PROBLEM REQUIREMENTS — Can you output everything from the line containing "Where should I" down to the line containing "tap(984, 650)", both included, reproducing those lines exactly and leaving out the pictures?

ROWS —
● ● ● ● ● ● ●

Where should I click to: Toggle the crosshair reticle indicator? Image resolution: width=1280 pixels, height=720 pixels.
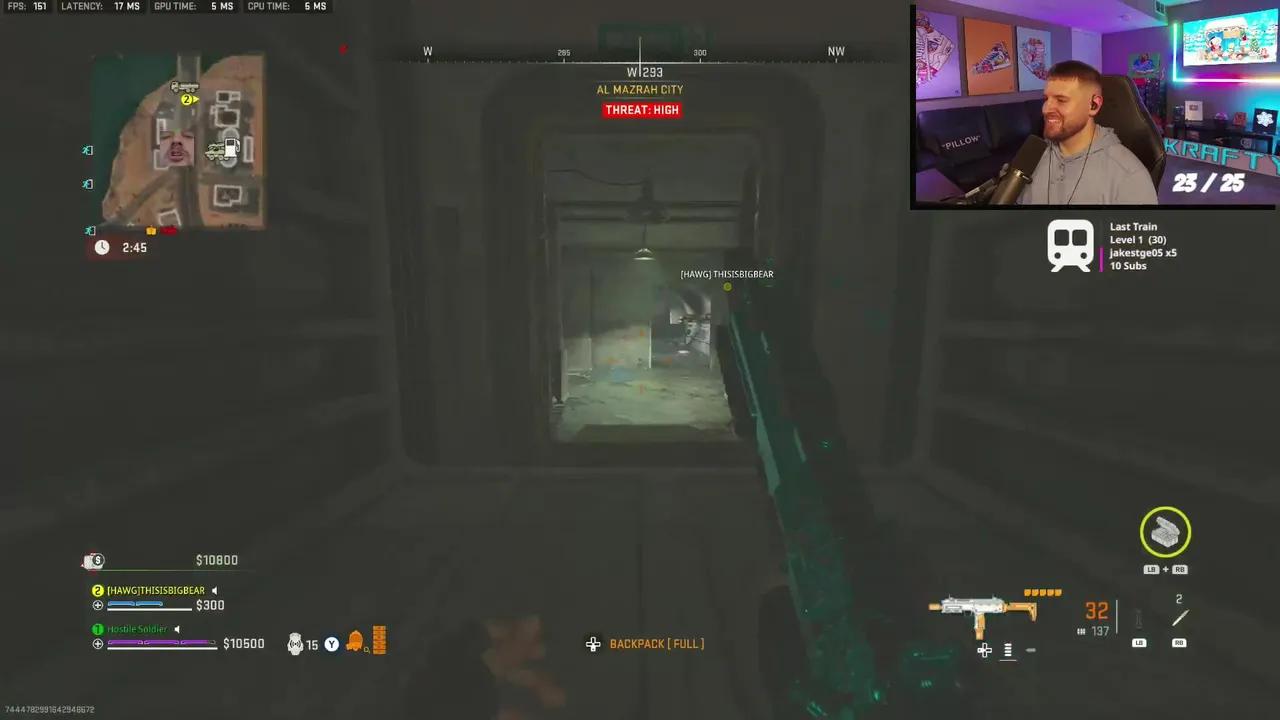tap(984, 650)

● ● ● ● ● ● ●

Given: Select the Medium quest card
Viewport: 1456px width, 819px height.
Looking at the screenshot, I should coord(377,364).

● ● ● ● ● ● ●

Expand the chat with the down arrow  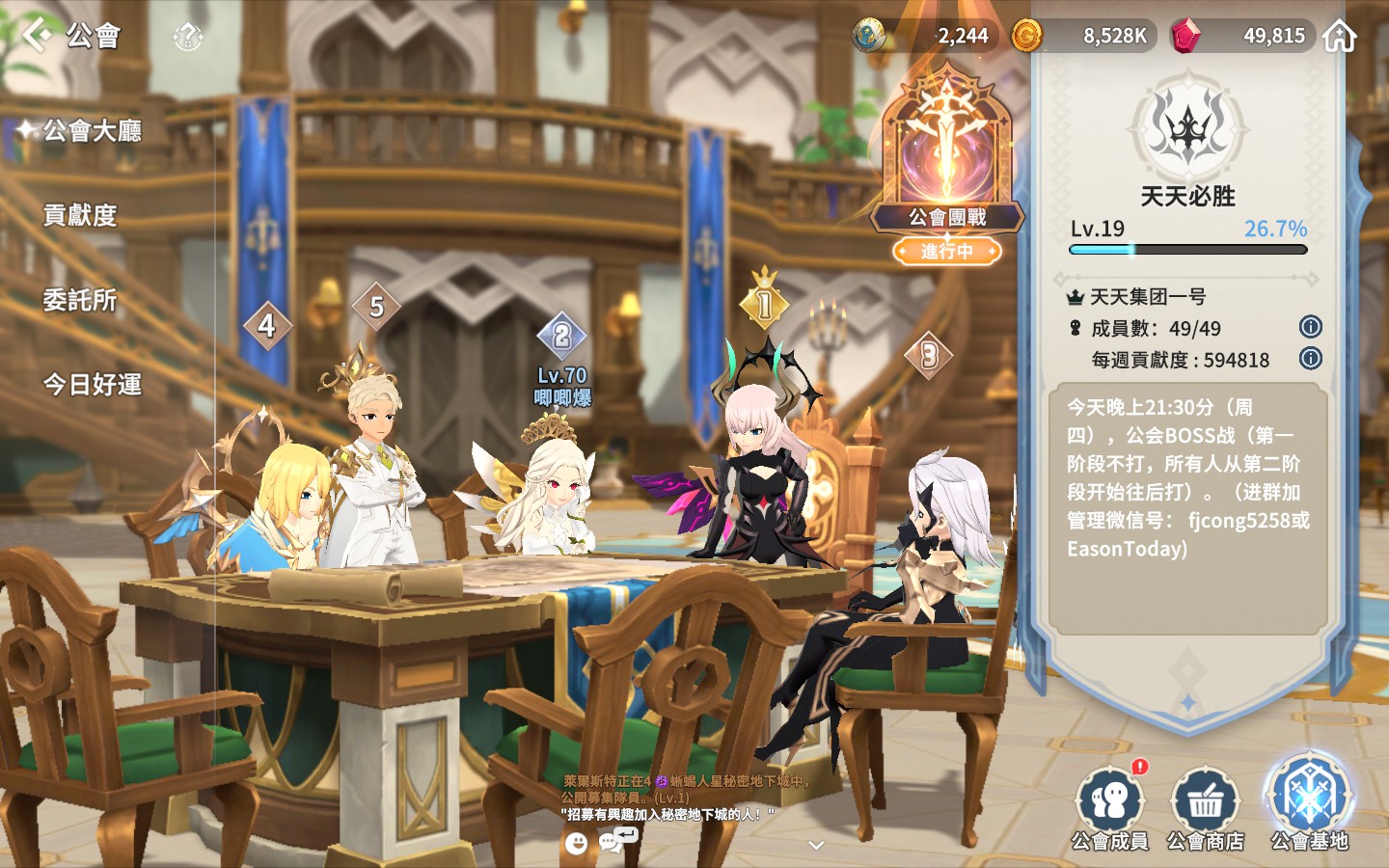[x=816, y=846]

● ● ● ● ● ● ●

THE RESULT —
Where should I click to: Toggle the crosshair reticle indicator? Image resolution: width=1280 pixels, height=720 pixels.
tap(984, 650)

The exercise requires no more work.